Acceleration helps you get out of the box, steal bases, break-up double plays, knock down balls in the hole and get to balls in the gaps.
Acceleration begins with the first step. Focus on your starting mechanics and first 5-10 steps. These need to be explosive. Most plays cover 5-10 feet and rarely do you have to run longer than 20-30 yards. Work on acceleration over distances required of your position. You may not become an Olympic sprinter, but a one step improvement can have a major impact on your performance.
JOG-STRIDE SPRINT Jog for 10 yards, stride for 10 yards and then accelerate to max speed for 10 yards. Use the next 10 yards to decelerate and stop. Walk for 20-30 yards and repeat. Do 5 reps with complete rest between each rep. Gradually increase the distance of each interval from 10 to 20 to 30 yards. Remember your mechanics. Use your arms, not your legs to change speeds.
PARTNER RUNS Get a partner of similar or faster speed and run side by side about 5 yards apart. Start with a moderate jog and then try to keep up with your partner as he accelerates and decelerates over distances of 10-30 yards.
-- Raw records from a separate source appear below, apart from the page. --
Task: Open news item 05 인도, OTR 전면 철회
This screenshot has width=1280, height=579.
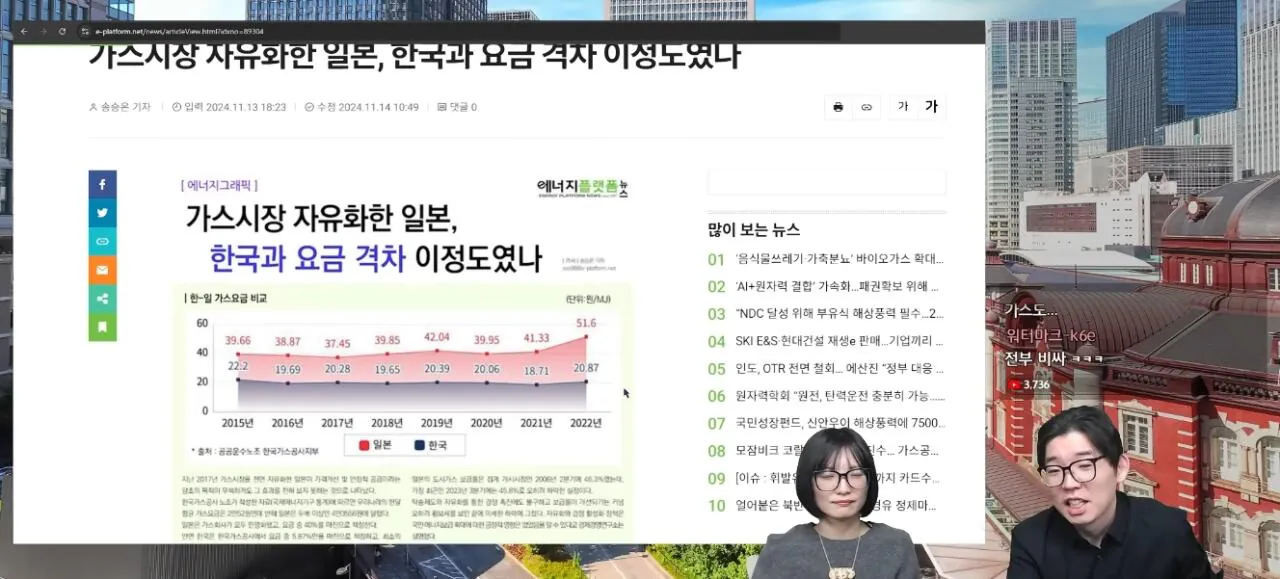Action: [838, 369]
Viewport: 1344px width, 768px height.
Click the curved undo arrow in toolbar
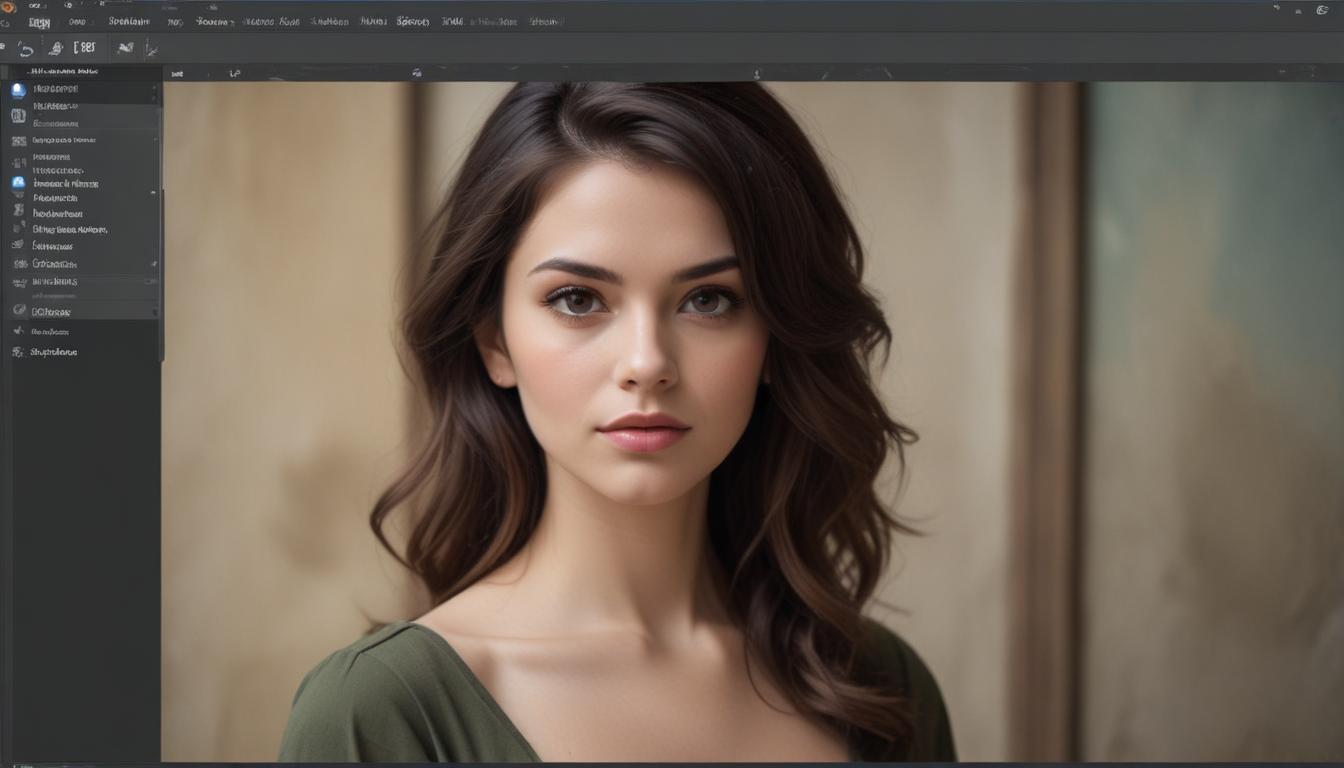(x=26, y=48)
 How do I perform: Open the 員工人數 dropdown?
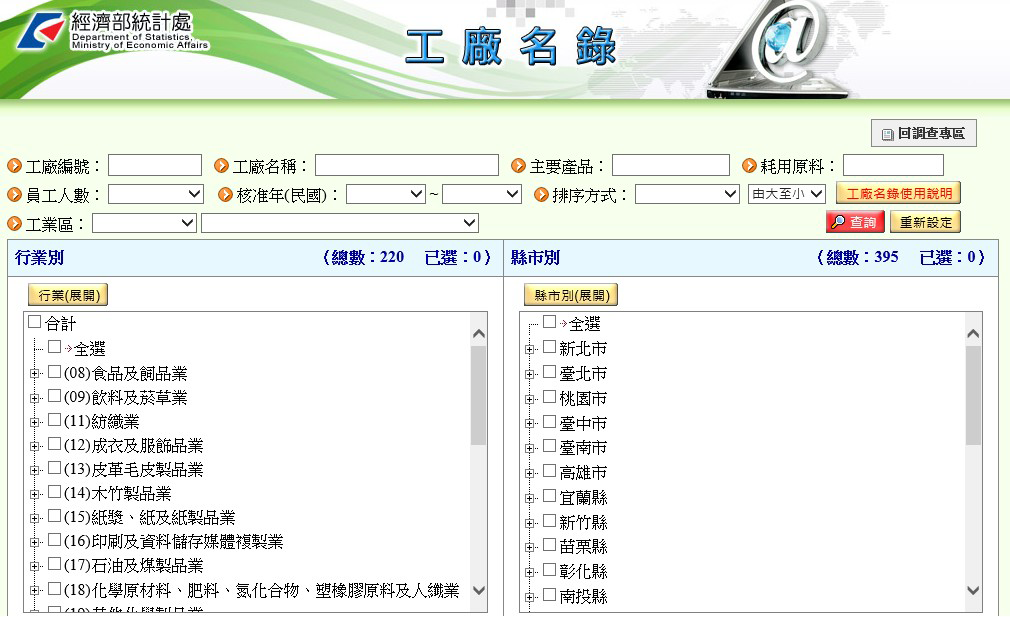point(155,194)
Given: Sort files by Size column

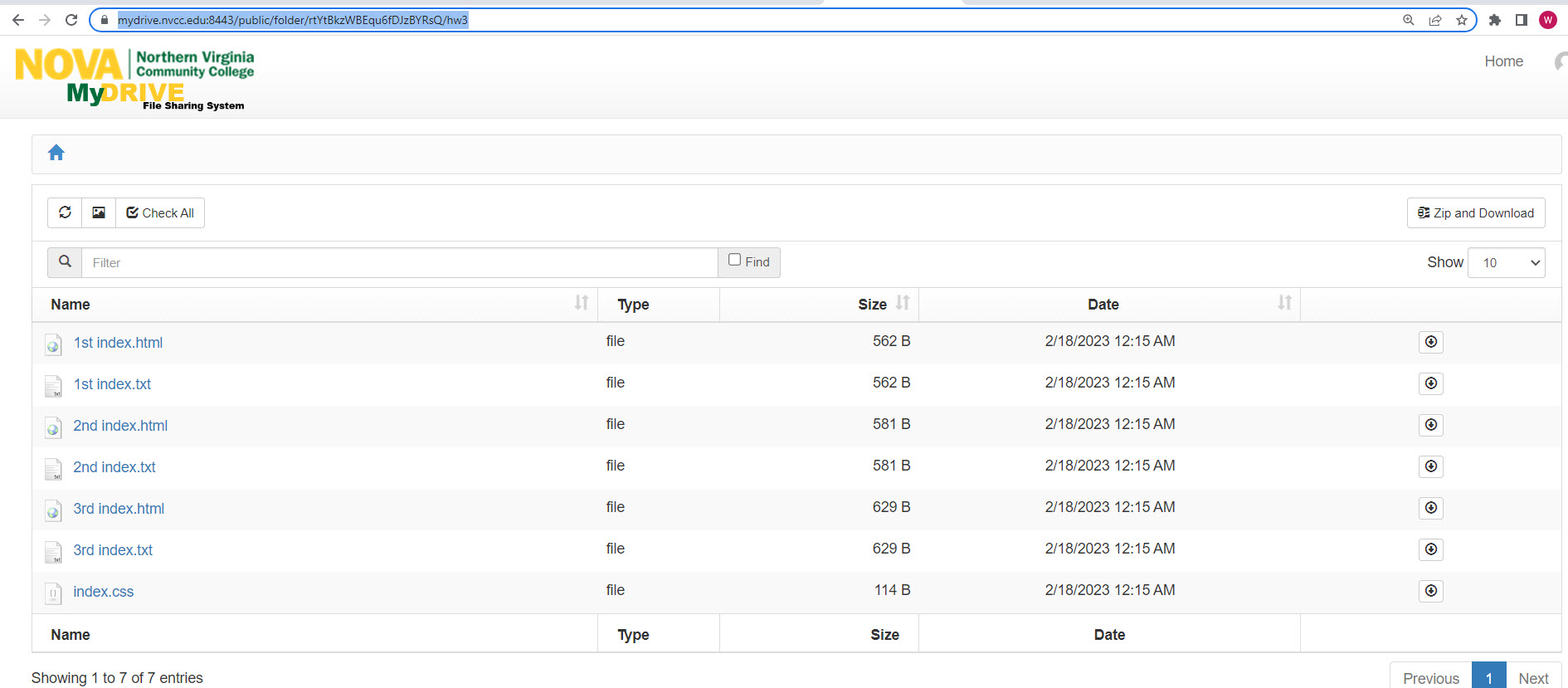Looking at the screenshot, I should click(903, 304).
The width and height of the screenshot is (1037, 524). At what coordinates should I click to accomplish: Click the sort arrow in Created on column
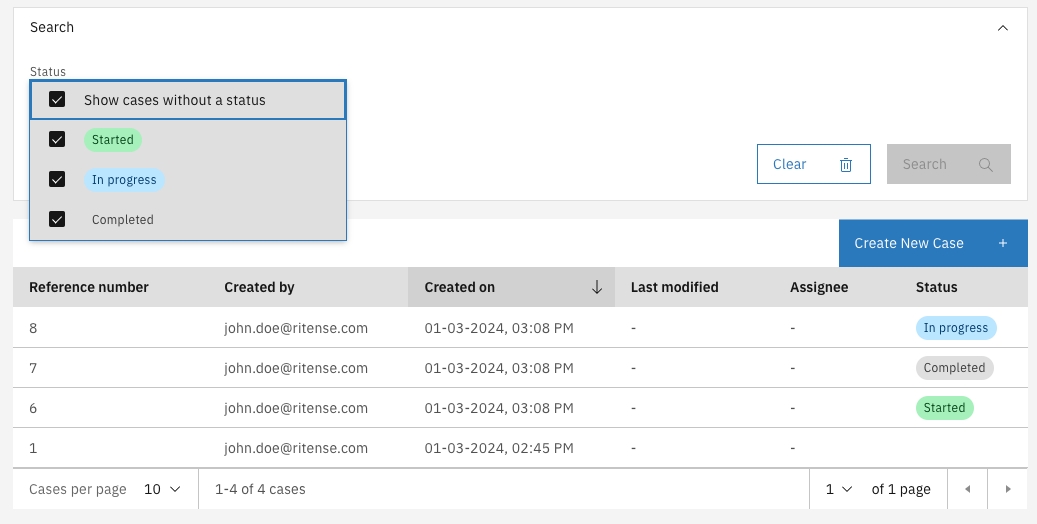pyautogui.click(x=597, y=287)
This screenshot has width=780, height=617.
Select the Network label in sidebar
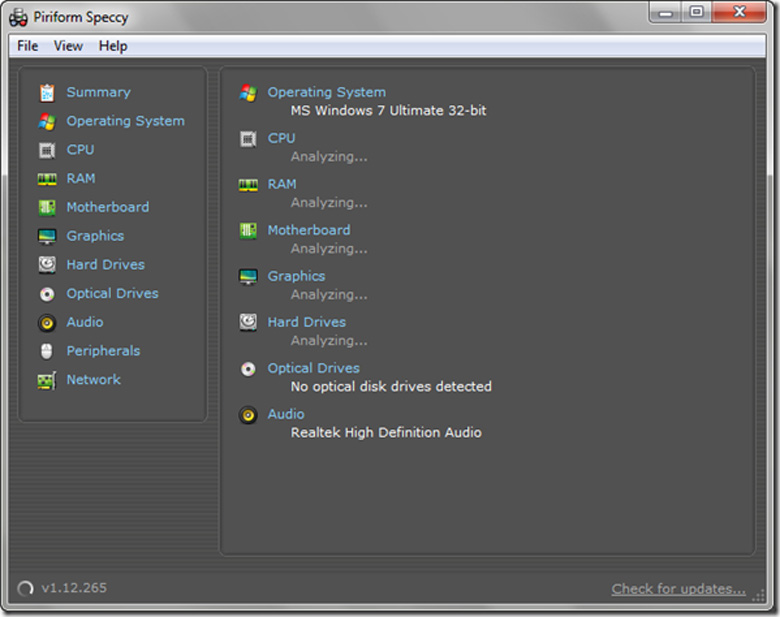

Do 5 reps, rest and change leaders.
HOP INTO A RUN Hop 4 times forward on both feet, land on one foot and sprint for 10-20 yards. Alternate landing with one foot forward for one rep and the opposite foot for the next rep. Do 3 reps off each foot. Do 5 reps off each leg with complete rest between reps.
RESISTANT RUNS Sprint up a hill. If you don't have access to a hill, tie an old tire to a rope and attach it to your belt. Practice sprinting while pulling the tire over distances of 10-30 yards.